- Task requirements
a - Write out, word for word, the passage of the Ojos Negros album review that begins with the words containing "The long-awaited album" and ends with "strong improvised component.".
b - Continue the review of the album Ojos Negros from its final sentence, in the same style and voice.

━━━━━ Source

Info for Ojos Negros



The long-awaited album by the Argentinean bandoneon giant Saluzzi and German cellist Lechner, known both for her work with the Rosamunde Quartet and her explorations outside it. It was, for instance, Lechner’s interest in Tango Nuevo that made the ongoing Saluzzi / Rosamunde “Kultrum” collaboration possible in the mid-90s; Anja and Dino have toured widely as a duo, too. Jazz Review editor Richard Cook described one of their concerts as being “as close to perfection as any music-making I can recently recall". Essentially chamber music with inspirational roots in Argentinean traditions “Ojos Negros” puts the emphasis on Saluzzi’s finely-crafted compositions but also has a strong improvised component.

There’s no better way to describe the wondrousness of Ojos Negros than to quote dance historian Sally Sommer: “Tango is self-transformation.” This groundbreaking debut of a duo nearly a decade in the making smacks of Sommer’s insight, works its fingers raw with the labor of its fluid intuition. Tango would be nothing without memory. That bandoneonista Dino Saluzzi and cellist Anja Lechner bring such a level of awareness to every note and space between alike is graspable enough. Less so are the whispers behind their collaboration, the linking impulse through which they sing as one. This can be neither taught nor so adroitly articulated, but can only be imbibed through the music of life itself. The album’s title is therefore no coincidence—black eyes hold in their pools the truth behind all that moves us.

Anyone familiar with Saluzzi’s work will know his skill for shaping a melody so heartwarming it hurts, and know also that his creative wellspring is itself a dark iris floating in red-veined expanse. Except for the title track, an alluring tango by Vicente Greco, all of the material on Ojos Negros is Saluzzi’s. That being said, once Lechner weaves her spirit into the quivering bandoneón of “Tango a mi padre,” it’s clear that it is just as much hers. The rare partnership established at the outset is, like Ryuichi Sakamoto’s pairing with Morelenbaum2in Casa, an unusual idea with organic results, so that one can hardly imagine the sonic landscape without their tangent. Thus caught in the lilting kinesis they so delicately render, we move with them, taking on the elasticity of gently disturbed water.

━━━━━━━━━━
━━━━━ Supplied records

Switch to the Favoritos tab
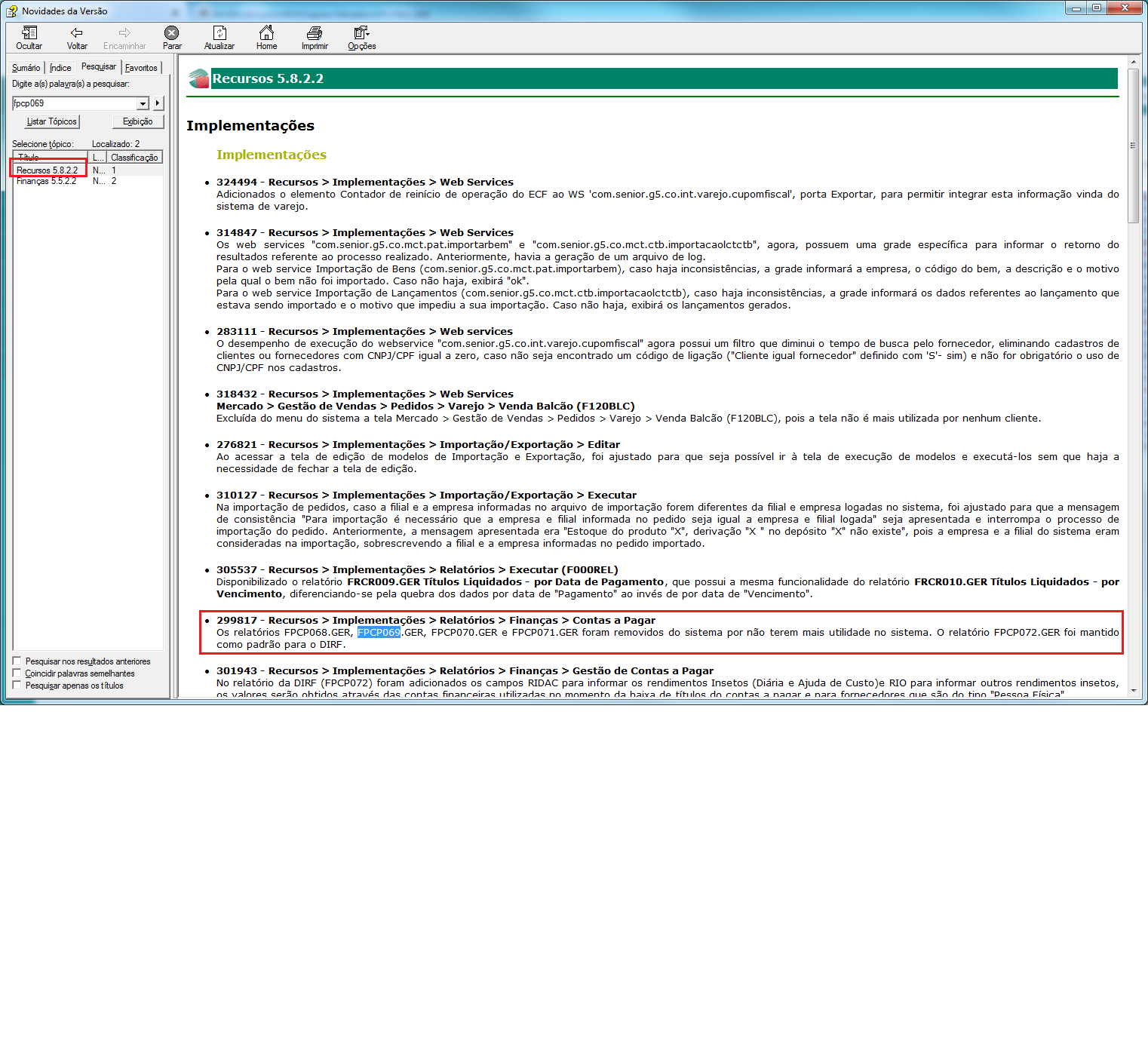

━━━━━━━━━━
━━━━━ Supplied records

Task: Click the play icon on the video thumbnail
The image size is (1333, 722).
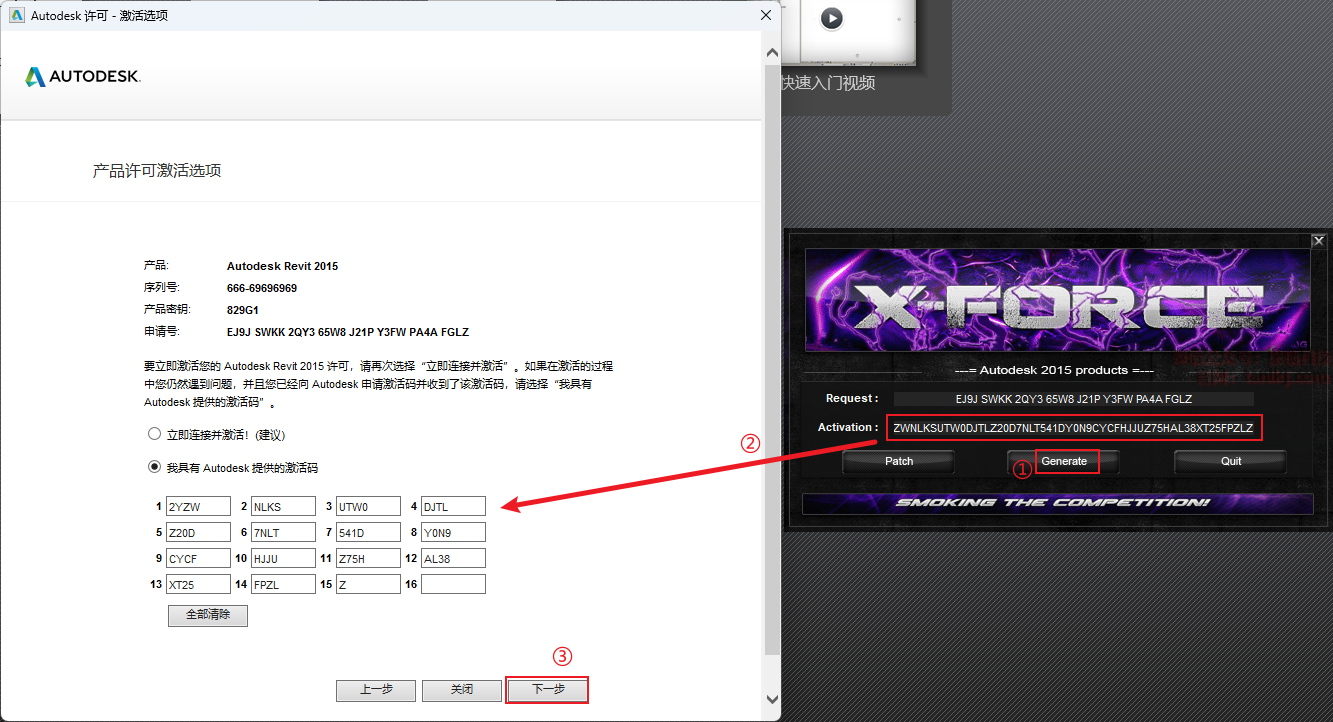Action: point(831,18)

━━━━━━━━━━

- Answers per task
a -
The long-awaited album by the Argentinean bandoneon giant Saluzzi and German cellist Lechner, known both for her work with the Rosamunde Quartet and her explorations outside it. It was, for instance, Lechner’s interest in Tango Nuevo that made the ongoing Saluzzi / Rosamunde “Kultrum” collaboration possible in the mid-90s; Anja and Dino have toured widely as a duo, too. Jazz Review editor Richard Cook described one of their concerts as being “as close to perfection as any music-making I can recently recall". Essentially chamber music with inspirational roots in Argentinean traditions “Ojos Negros” puts the emphasis on Saluzzi’s finely-crafted compositions but also has a strong improvised component.

b -
Saluzzi and Lechner tread foregrounds and backgrounds, stage left and stage right, interiors and exteriors with equal resonance, ever aware of the destinations at the heart of their storytelling regardless of whoever takes the lead. This constant give and take is the light in their prism, which shines brightest in the masterful “Duetto.” Its ashen beginnings ignite slumber before drifting back into peace, as if lazing beneath the swaying tendrils of the willow (each a necklace of time) evoked in the album’s title track. Elsewhere, the duo turns the lens a few clicks into softer focus. “Minguito,” for one, offers a stone rounded by decades of water’s passage as it relays pizzicato arpeggios to Saluzzi’s sustained builds. “El títere,” for another, invokes these contrasts afresh. A handful of especially contemplative pieces whittles the session into completion. Among them, the closing “Serenata” stands out for the depth of its emotion, pliant and mountainous.

The music of Ojos Negros is spoken for by the night. True to ECM standards, it is superbly recorded to boot, giving the bandoneón extraordinary breadth to enfold the cello at its center. As one of the label’s finest recordings and a highlight of Saluzzi’s ongoing travels, it simply deserves to be heard. It was also my first encounter with either musician, and if you have yet to open your ears to their command, I hope it may also be yours.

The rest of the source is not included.